I am 41, middle aged and getting older by the nanosecond. I’m not 21 anymore and I’m ok with that. I would be lying if I said I’d rather have wrinkles than none at all, but generally speaking, I’m alright with the advancing years and how they’ve treated me. 
I am a lot of things, just.......not Generation X.
Well, let me clarify first:
Generation X was initially classified as a generation beginning in 1965 and ending in 1984 by Douglas Copeland, the so-called 13th American generation, following the Baby Boomer cohort. As it stands in that form, completely arbitrary, chronological and unyielding, I am indeed a member of Generation X. It says nothing about me other than the fact that my birth year falls into that particular segment of a series of equal, unemotional generational divides.

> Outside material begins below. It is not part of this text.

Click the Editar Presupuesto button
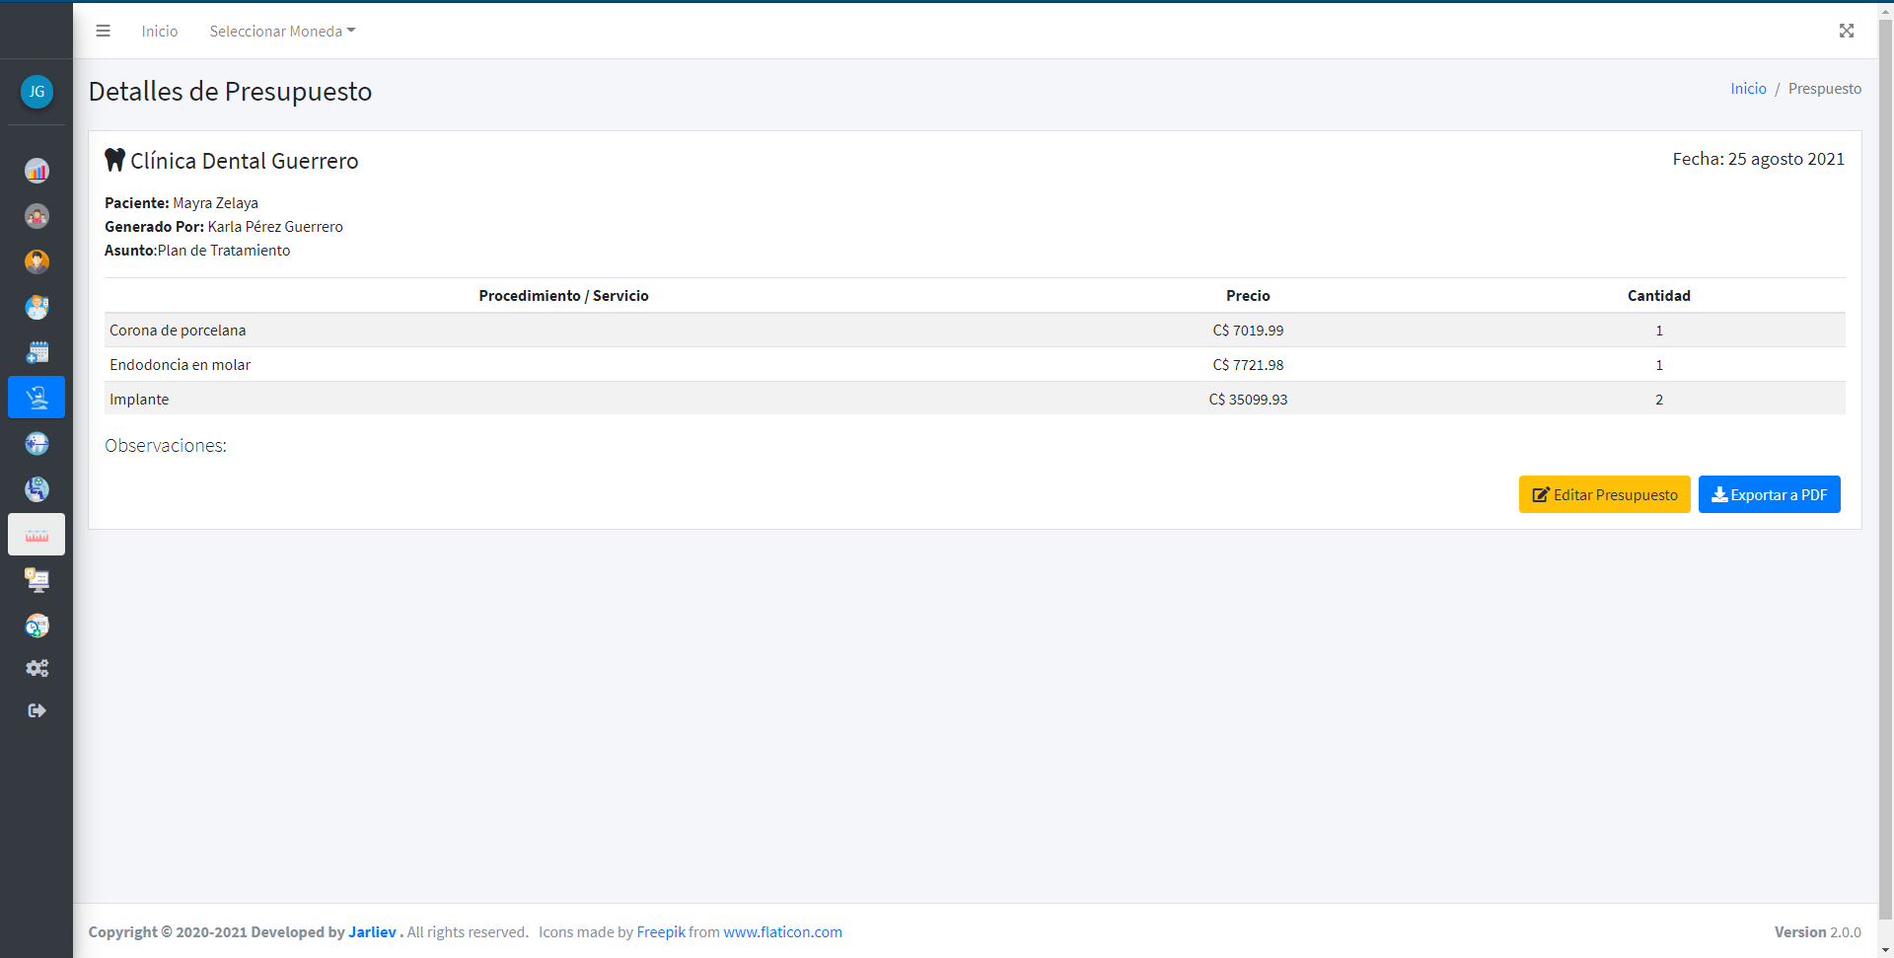The image size is (1894, 958). (1604, 494)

It was, however, a surprise to me, to find out I was indeed considered Generation X. My whole teenaged and young adult life was lived fully believing myself to be a member of Generation Y, born somewhere between 1975 and 1990. Sometime during school in the 90s, a teacher addressed us with that label, and it stuck with me ever since. By the time I was 20, I knew that Generation X was Winona Ryder and all the 80s teens that came before us and that we, the heirs to the 90s and its technological advances, were something different. It made sense to me. The older kids weren’t like us. The 80s weren’t like us. We could sense the divide and the dawn of a new era. It was upon us.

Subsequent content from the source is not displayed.